Sam Fotias, the Movement Festival’s director of operations since 2006, said cannabis companies accounted for 25% of sponsorships for the event. Other sponsors included Budweiser, Tito’s Handmade Vodka and Michigan CAT.
“I think it’s a great example of what’s happened in this industry over the last couple of years when things weren’t happening,” Fotias said at the festival on Sunday. “We were approached by a multitude of brands and we were lucky enough to have the time to review them all and see who suited us best and how easy it was to work with their teams.”
The presence of cannabis sellers does not seem to bother festival-goers.
Mary Dynis, 25, of Las Vegas, said she came to Detroit just for the move. She attended the festival for the first time in 2019 and was delighted with her triumphant return. She said she was at the festival all weekend.
“The movement is monumental and life changing,” she said. “Detroit brings techno. The music breaks the ground. It’s crazy.”
Dynis said she didn’t notice if there was more or less smoking or cannabis use at the festival than in 2019.
“I think it was as much as before,” she said. “People are always going to smoke weed no matter where you go.”
She also said she doesn’t mind if cannabis companies sponsor the event.
“It’s legal here,” Dynis said. “Smells good too.”
Ally Galanty, a spokeswoman for JARS, said at the festival on Sunday that the company has not received any negative feedback.
“Nobody comes to us upset,” Galany said. “On the contrary, it is more curiosity (and) excitement that we see as the main sponsor, which speaks to the progressiveness of what has happened during the pandemic.
“Three years ago, I don’t believe that would have been the case.”
Galanty added that the company will also be sponsoring the Breakaway Festival in Grand Rapids in late August.
Tristan Blackett, chief marketing officer of Ooze, an Oak Park-based cannabis hardware company, said cannabis brands can’t do traditional social media or TV marketing because if the drug is legal locally , it’s not federally legal, prompting the company to focus on events – until the pandemic hits in March 2020.
“We realized we needed to spend our marketing dollars wisely by focusing on experiences,” said Blackett, 46. people are finally coming out of the green closet.”
James Sesi, 36, remembers attending Movement in his twenties when the event was just a few steps across the river. Sesi is one of five owner partners of Ooze.

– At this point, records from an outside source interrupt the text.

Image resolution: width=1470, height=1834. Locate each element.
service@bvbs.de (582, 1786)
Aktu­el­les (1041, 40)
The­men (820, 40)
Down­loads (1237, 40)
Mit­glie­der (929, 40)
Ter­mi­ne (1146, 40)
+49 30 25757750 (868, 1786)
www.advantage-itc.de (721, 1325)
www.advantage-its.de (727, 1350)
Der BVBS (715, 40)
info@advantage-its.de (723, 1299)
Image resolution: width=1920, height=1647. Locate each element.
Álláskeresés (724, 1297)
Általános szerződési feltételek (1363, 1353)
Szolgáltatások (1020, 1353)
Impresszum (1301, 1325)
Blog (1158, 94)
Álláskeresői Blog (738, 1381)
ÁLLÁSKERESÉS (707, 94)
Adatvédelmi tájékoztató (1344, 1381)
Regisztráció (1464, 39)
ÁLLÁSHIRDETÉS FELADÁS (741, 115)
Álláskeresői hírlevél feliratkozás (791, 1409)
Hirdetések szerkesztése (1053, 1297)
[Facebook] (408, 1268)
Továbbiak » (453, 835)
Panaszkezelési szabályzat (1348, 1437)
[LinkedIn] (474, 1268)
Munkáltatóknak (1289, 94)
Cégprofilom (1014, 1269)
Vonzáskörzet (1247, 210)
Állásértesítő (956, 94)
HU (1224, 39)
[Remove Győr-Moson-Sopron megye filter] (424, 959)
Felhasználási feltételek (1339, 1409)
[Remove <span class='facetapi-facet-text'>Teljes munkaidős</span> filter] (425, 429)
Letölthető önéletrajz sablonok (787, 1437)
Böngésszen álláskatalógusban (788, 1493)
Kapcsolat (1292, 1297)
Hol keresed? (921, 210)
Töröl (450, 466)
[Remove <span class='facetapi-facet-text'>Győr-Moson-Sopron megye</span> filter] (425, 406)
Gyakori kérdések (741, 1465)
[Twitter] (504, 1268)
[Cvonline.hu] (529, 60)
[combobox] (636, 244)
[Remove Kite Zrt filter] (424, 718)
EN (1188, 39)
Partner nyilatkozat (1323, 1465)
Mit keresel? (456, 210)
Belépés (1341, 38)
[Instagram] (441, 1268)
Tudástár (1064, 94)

“Last night felt crazy with thousands of people here to see 2 Chainz,” he said on Sunday. “It’s pretty much the same as it’s always been, but the main difference is you see these weed brands gaining a foothold and confidence in marketing their products. We held 46 trade shows in 2019 before the pandemic hit and now we’re trying to make a comeback. It’s crazy to think about where we started.
“I used to sneak weed into this festival and now we walk in with a joint in our mouths,” he said.
Around 5 p.m. Sunday, friends Sylvia Cisczek, 26, of San Francisco, Ben Barteau, 31, of Reno, Nevada, and Brooke Spruit, 27, also of San Francisco, lay on the grass near the tent festival ticket sales near Huntington. Square. They were waiting for another member of their group, Brooke Ritter, 27, from Royal Oak, to join them before heading to Hart Plaza.
Like Dynis, they all said they didn’t mind the cannabis industry’s sponsorship of the event.
In fact, they pointed out that there was even a place at the festival where revelers could have everything they consumed tested for fentanyl for free.
“They have stations around and I think it was pretty cool to see that,” Cisczek said.
Barteau added, “We’ve all lost friends who died of fentanyl overdoses. It’s peace of mind.”